Single Sign On (SSO) Prerequisites
This page explains the information required to configure SSO for your company. This document can be shared directly with your IT teams.
Once this information is sent back to your Customer Success Manager, it will be implemented shortly, followed by a testing session to confirm the login flow.
Security Disclaimer
Some information may be sensitive (called "secrets"). Please share them through a secure and encrypted channel. Do not use public messaging (emails, Slack, Teams) and do not store them locally.
Required Information
Following a Single Sign On, we require the presence of several fields, while others are optional to improve the Out Of The Box Experience (OOBE):
Field | Details | Is required? |
|---|---|---|
Identity Provider Unique Id | Unique ID used to identify the user in your system.
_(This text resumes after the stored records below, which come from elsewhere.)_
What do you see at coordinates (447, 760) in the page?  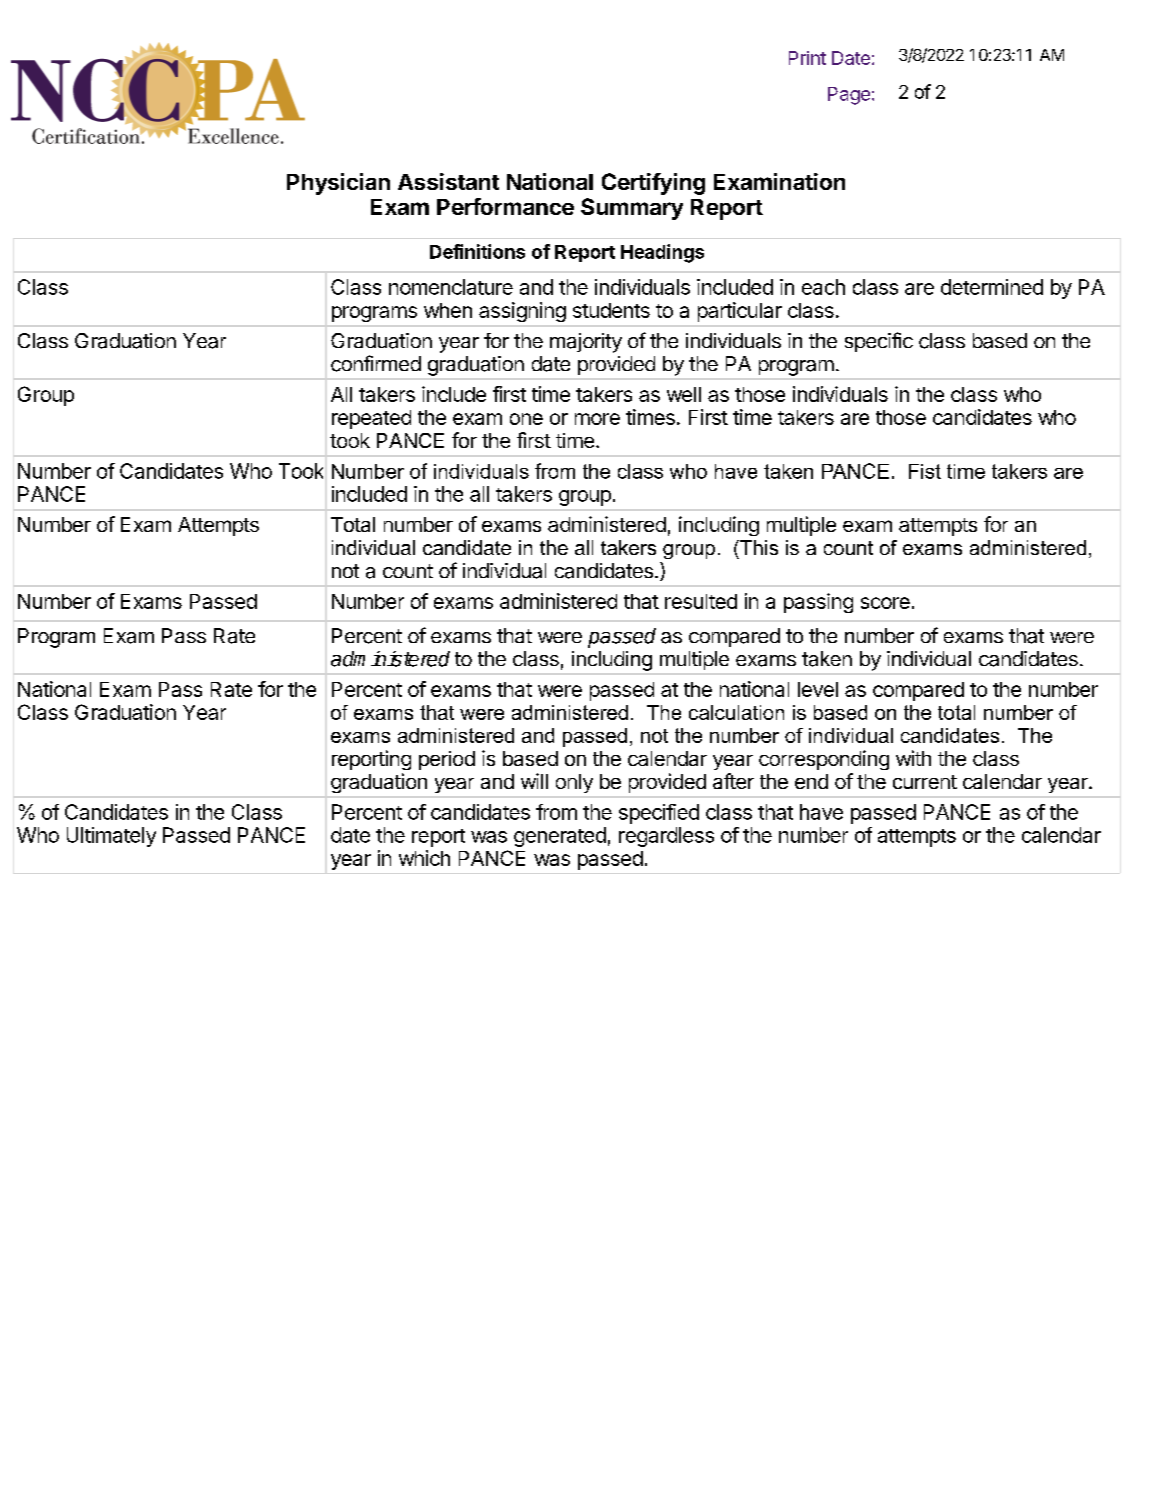 I see `period` at bounding box center [447, 760].
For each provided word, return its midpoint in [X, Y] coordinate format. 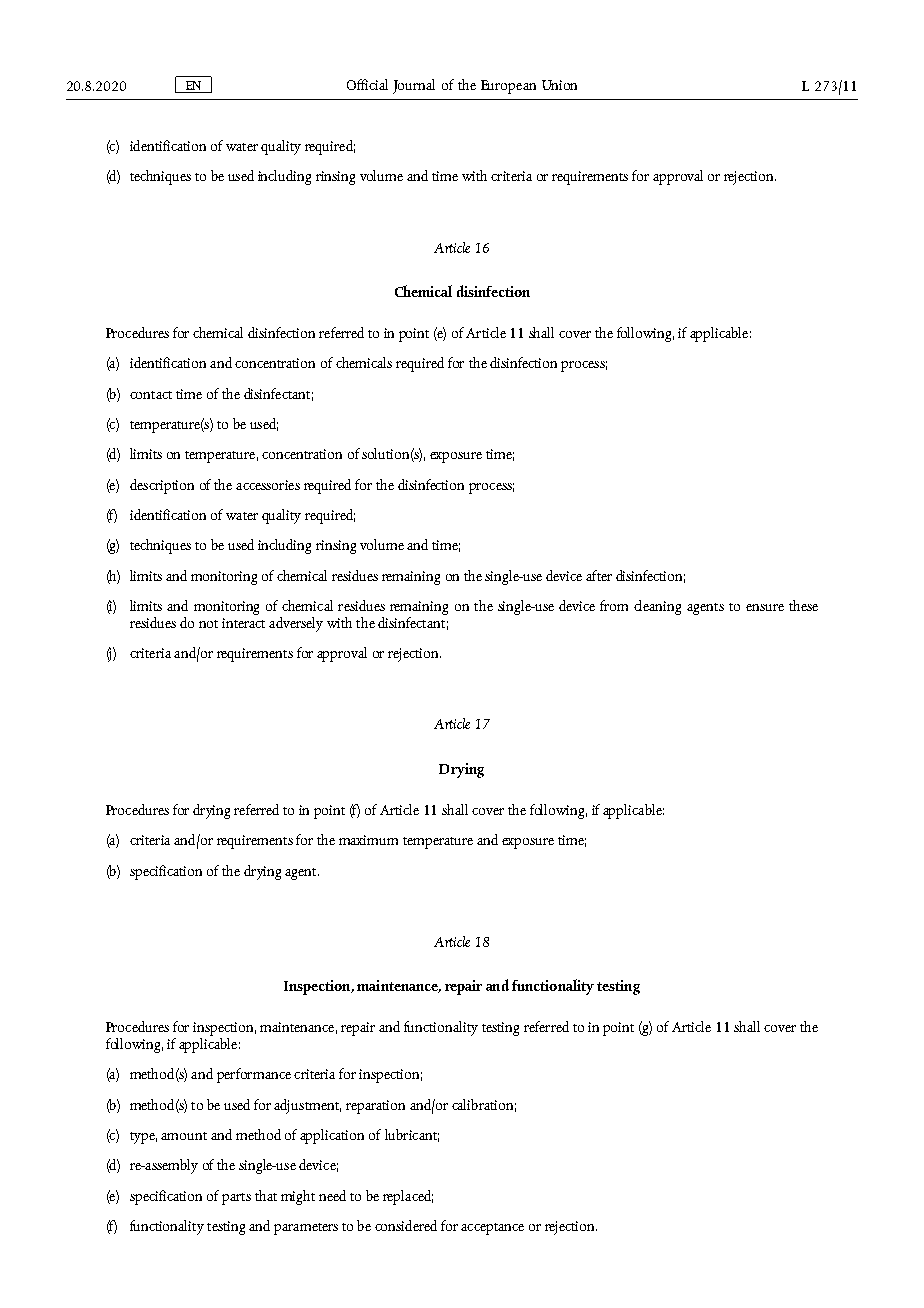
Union [559, 85]
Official [367, 84]
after [599, 575]
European [508, 87]
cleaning [657, 607]
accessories [268, 485]
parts [236, 1199]
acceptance [492, 1229]
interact [243, 623]
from [614, 605]
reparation [375, 1107]
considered [406, 1225]
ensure [765, 607]
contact [151, 395]
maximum [368, 840]
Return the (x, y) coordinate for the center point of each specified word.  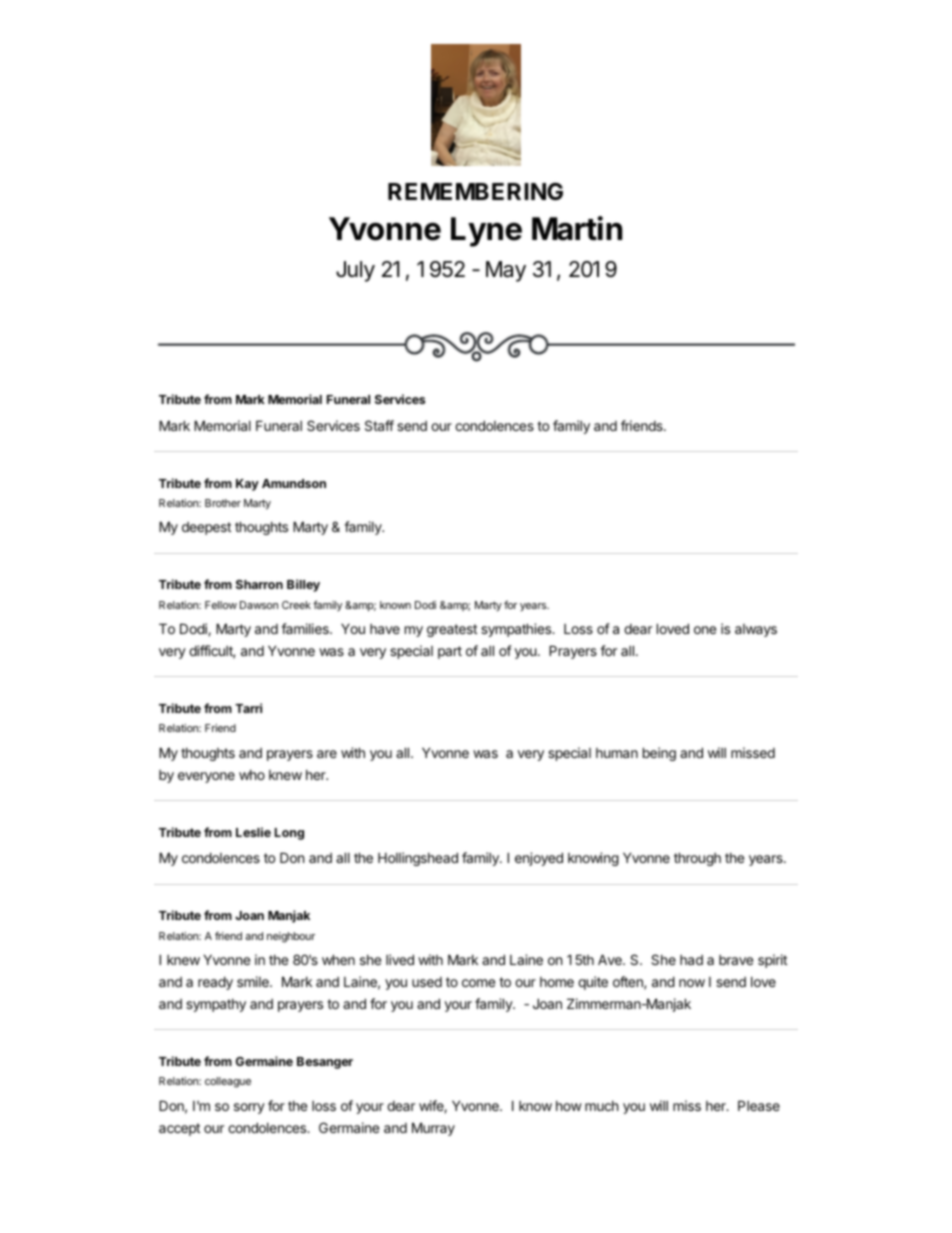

We use this to bridge your account with ours. | ✅ Yes |
Either personal (preferred) or professional email. | ✅ Yes | |
First Name | N/A | No |
Last Name | N/A | No |
Groups | Allows provisioning of groups dynamically. Must be identifiers. | No |
Dedicated Email Domains
If you use dedicated email domains (e.g., @teale.io), please provide the list. We will use them to automatically prompt users to use your Identity Provider.
Insurance Providers
If you are an insurance provider serving users with personal emails (any domain), you can skip providing a domain list.
Auth Method Override
When a user claims a license, we disable their password. They will only be able to login using your configured SSO method.
Supported Protocols
We support multiple SSO protocols, with OpenID Connect (OIDC) being our preferred method.
🔺 Preferred - OpenID Connect (OIDC)
OpenID Connect is the standard used by most modern Identity Providers like Google or Microsoft. You are expected to create a dedicated OAuth application for Teale.
Technical Requirements
- Fully compliant with OAuth 2 and OIDC specifications
- Provides a JWKS endpoint for on-the-fly key retrieval
- Supports PKCE challenges with S256 method
- Supports nonces
Information to provide:
Name | Details |
|---|---|
Client ID | The Client ID from your OAuth application |
Client Secret | The Client Secret from your OAuth application |
Authorization Endpoint | Endpoint to start authentication |
Token Endpoint | Endpoint to retrieve tokens |
JWKS URI | URI to the JSON Web Key Set used to sign tokens |
OIDC Token Mapping:
Field | OIDC Token Claim | Type |
|---|---|---|
Identity Provider Unique Id | sub | string |
string | ||
First Name | given_name | string |
Last Name | family_name | string |
Groups | groups | string[] |
🔸 Experimental - SAML 2.0
We can support SAML 2.0, but strongly advise using OIDC when possible. Please note that this integration is experimental and might delay the enablement schedule.
Next Steps
1. Allow our redirection URL
After you provide the required info, we will share the redirection URL you need to allow on your end.
2. Live test session
We will schedule a live session to test the full authentication funnel and license linking.
Ready to go!
If all tests are successful, your SSO integration is complete and ready for your employees!